L'histoire? Un Schtroumpf veut voler et cherche un moyen d'y parvenir alors qu'il est censé aider le Schtroumpf à lunettes à chercher des noix.
Le but? Un jeu avec une expression et une réécriture de Prométhée à la façon de La Fontaine.
L'expression "Si Dieu avait voulu que l'homme vole, il lui aurait donné des ailes" est à plusieurs reprises détournées par le Schtroumpf à lunettes de la manière suivante: " Si le Grand Schtroumpf avait voulu des [pommes/ plumes/ etc...], il aurait dit ...".
Ce gag annonce une réécriture de l'apprenti sorcier, du mythe prométhéen, traité de manière burlesque comme le fait La Fontaine dans La Grenouille qui se veut faire aussi grosse que le boeuf. Sauf que la grenouille crève plusieurs fois.
Deux défauts pourtant:
- Tout le comique porte sur un ensemble de répétitions qui le rende plus nerveux que sincère.
- Problème chronologique: cette aventure et la suivante se font écho sans déterminer vraiment laquelle est la première temporellement parlant. (ça n'a de sens que dans la contrée de Tlön, cf. Tlön Uqbar Orbis Tertius de Borges)

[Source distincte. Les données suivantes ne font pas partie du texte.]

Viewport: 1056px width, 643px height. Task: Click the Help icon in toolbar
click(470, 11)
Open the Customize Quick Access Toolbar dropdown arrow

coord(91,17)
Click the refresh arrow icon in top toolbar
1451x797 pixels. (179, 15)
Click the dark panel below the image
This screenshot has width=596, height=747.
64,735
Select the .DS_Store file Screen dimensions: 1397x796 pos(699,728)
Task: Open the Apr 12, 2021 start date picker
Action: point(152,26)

3- Le Voleur de Schtroumpf (8/10)
Tout héros a besoin de son antagoniste.
C'est donc avec plaisir qu'on découvre Gargamel dans sa première apparition et qu'on retrouve son chat Azraël, dont c'est la seconde apparition.
Sujet typique des Schtroumpfs (Gargamel veut les attraper, conseillons-lui les pokémons pour varier), cette intrigue a néanmoins l'avantage d'être la première du genre et d'expliquer la raison première de la chasse aux Schtroumpfs de Gargamel et ainsi que la haine farouche qu'il leur voue.
Le principal problème de cette aventure lui vient tout droit de la précédente qui déstabilise le lecteur par l'incohérence chronologique qu'elle établie. Gargamel découvre les Schtroumpfs qui le redoute déjà dans Le Schtroumpf volant, Peyo renvoyant sans vergogne ni logique par une note ... à l'épisode qui suit! C'est le monde à l'envers!